───── Textauszug ─────
Nachdem der Bundesfinanzhof (BFH) einen Beschluss des Finanzgerichts (FG) vom 23. Oktober 2002, mit dem das Verfahren im Hinblick auf das Konkursverfahren eingestellt worden war, durch Beschluss vom 17. Februar 2004 IV B 209/03 (BFH/NV 2004, 966) aufgehoben hatte, lehnte der Konkursverwalter die Aufnahme des Verfahrens ab. Daraufhin wies das FG die Klage aufgrund mündlicher Verhandlung mit Urteil vom 19. Januar 2005 13 K 107/04 als überwiegend unzulässig, hinsichtlich der Umsatzsteuer 1987 als unbegründet ab. Die Aufnahme des Verfahrens durch den Kläger sei unzulässig, soweit es sich um einen Passivprozess handele. Dies treffe für alle Streitgegenstände mit Ausnahme der Umsatzsteuer 1987 zu. Seinen Aufnahmeantrag habe der Kläger nicht wirksam zurücknehmen können, weil eine einseitige Prozesshandlung nicht frei widerrufen werden könne. Bezüglich der Umsatzsteuer 1987 sei die Klage nicht begründet, weil es an dem geltend gemachten Vorsteueranspruch fehle. Dem Antrag auf Verweisung des Verfahrens an das Landgericht sei nicht zu entsprechen. Der Kläger habe diesen früher gestellten Antrag in seinem letzten Schriftsatz nicht mehr erwähnt. Deshalb sei davon auszugehen, dass der Antrag nicht mehr aufrechterhalten werde. Im Übrigen lägen die Voraussetzungen für eine Verweisung auch nicht vor. Die Revision gegen das Urteil ließ das FG nicht zu.
Mit der Nichtzulassungsbeschwerde macht der Kläger in erster Linie Verfahrensfehler geltend. Das FG habe trotz weiter wirkender Unterbrechung des Verfahrens in der Sache entschieden. Es habe der deklaratorischen Rücknahme der unwirksamen Aufnahmeerklärung des Klägers zu Unrecht die Anerkennung versagt. Über die Zulässigkeit der Aufnahme des Verfahrens hätte eine rechtsmittelfähige Zwischenentscheidung getroffen werden müssen. Beide Verfahrensfehler beinhalteten einen Verstoß gegen die Grundordnung des Verfahrens. Die Entscheidung des FG verletze den Kläger außerdem in seinem Recht nach Art. 19 Abs. 4 des Grundgesetzes (GG), weil es die Fortsetzung des Verfahrens nach Ende des Konkursverfahrens verhindere. Außerdem würden dieses Recht sowie das Recht auf Gehör dadurch verletzt, dass das FG den Verweisungsantrag als nicht gestellt betrachtet habe.
───── Datenabschnitt ─────
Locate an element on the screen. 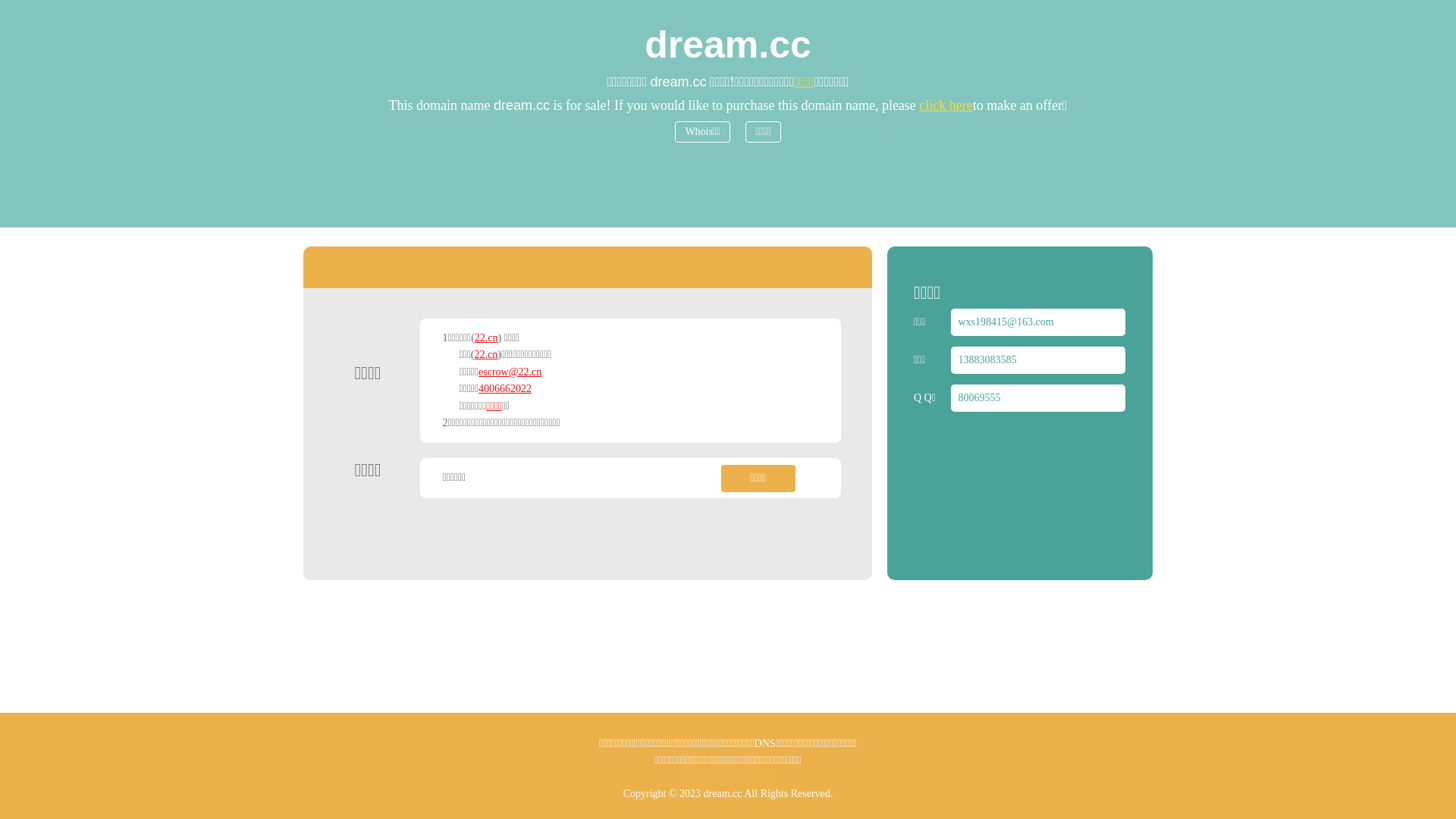 The height and width of the screenshot is (819, 1456). 'click here' is located at coordinates (945, 104).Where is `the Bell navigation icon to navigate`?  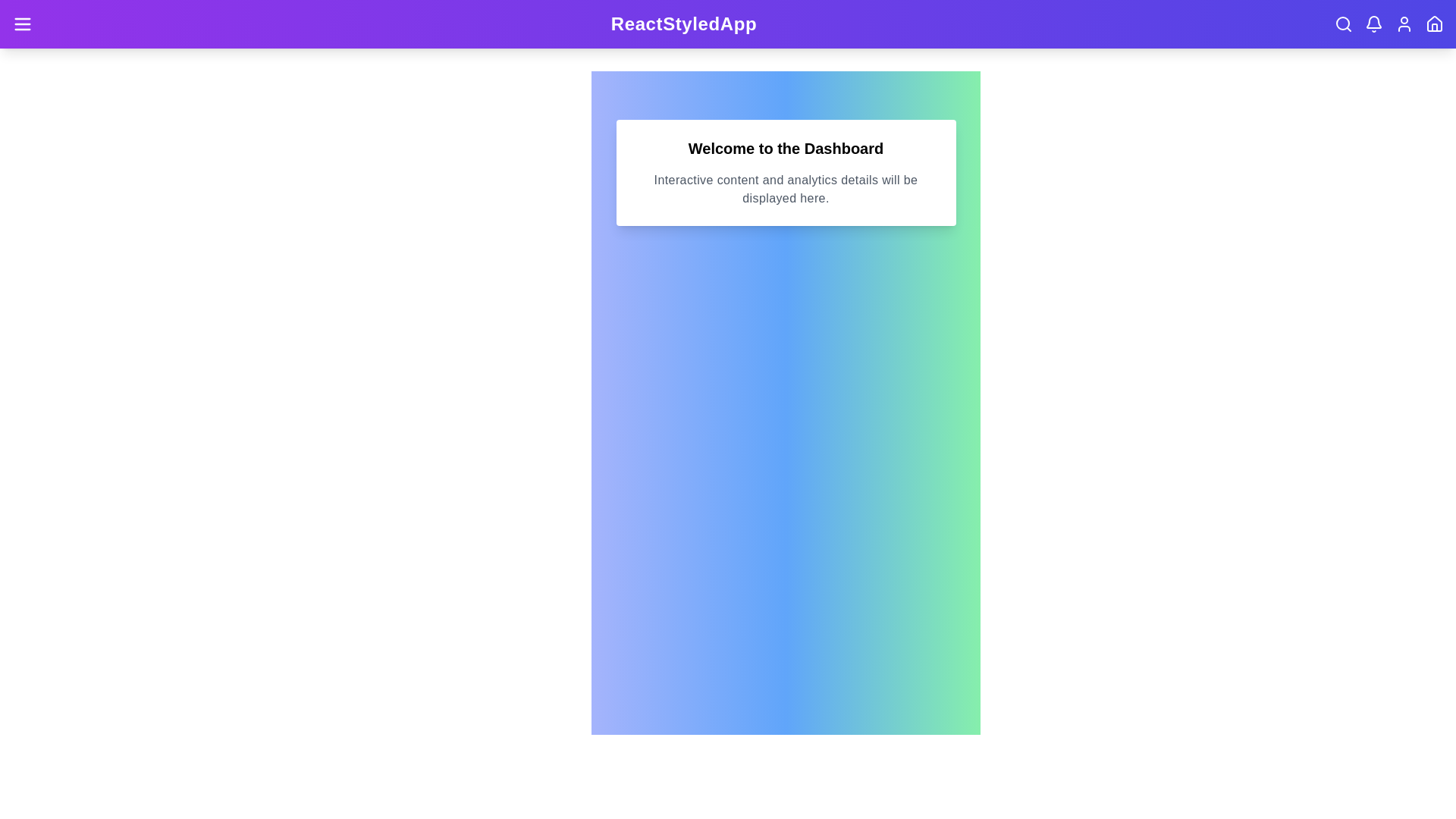 the Bell navigation icon to navigate is located at coordinates (1373, 24).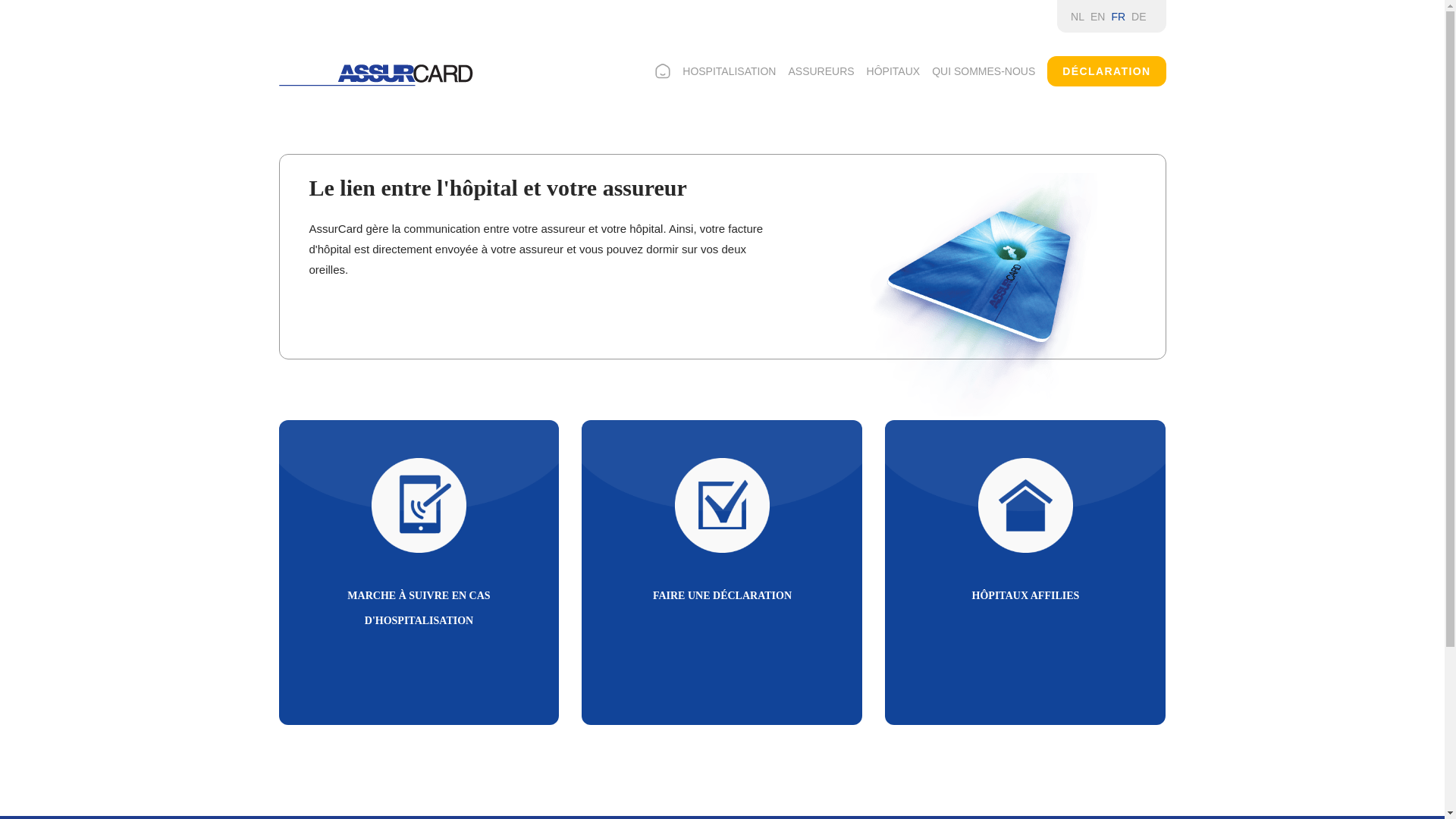  I want to click on 'FR', so click(1118, 17).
─────
§ **Gestellte Aufgabe**
Geben Sie den Abschnitt des Textauszugs wieder, der mit „Mit der Nichtzulassungsbeschwerde“ beginnt und sich bis einschließlich „gestellt betrachtet habe.“ erstreckt. Ersetzen Sie dabei „Zwischenentscheidung“ durch „Vorabentscheidung“. Verwenden Sie für die Bearbeitung ausschließlich den Textauszug.

§ **Antwort zur Aufgabe**
Mit der Nichtzulassungsbeschwerde macht der Kläger in erster Linie Verfahrensfehler geltend. Das FG habe trotz weiter wirkender Unterbrechung des Verfahrens in der Sache entschieden. Es habe der deklaratorischen Rücknahme der unwirksamen Aufnahmeerklärung des Klägers zu Unrecht die Anerkennung versagt. Über die Zulässigkeit der Aufnahme des Verfahrens hätte eine rechtsmittelfähige Vorabentscheidung getroffen werden müssen. Beide Verfahrensfehler beinhalteten einen Verstoß gegen die Grundordnung des Verfahrens. Die Entscheidung des FG verletze den Kläger außerdem in seinem Recht nach Art. 19 Abs. 4 des Grundgesetzes (GG), weil es die Fortsetzung des Verfahrens nach Ende des Konkursverfahrens verhindere. Außerdem würden dieses Recht sowie das Recht auf Gehör dadurch verletzt, dass das FG den Verweisungsantrag als nicht gestellt betrachtet habe.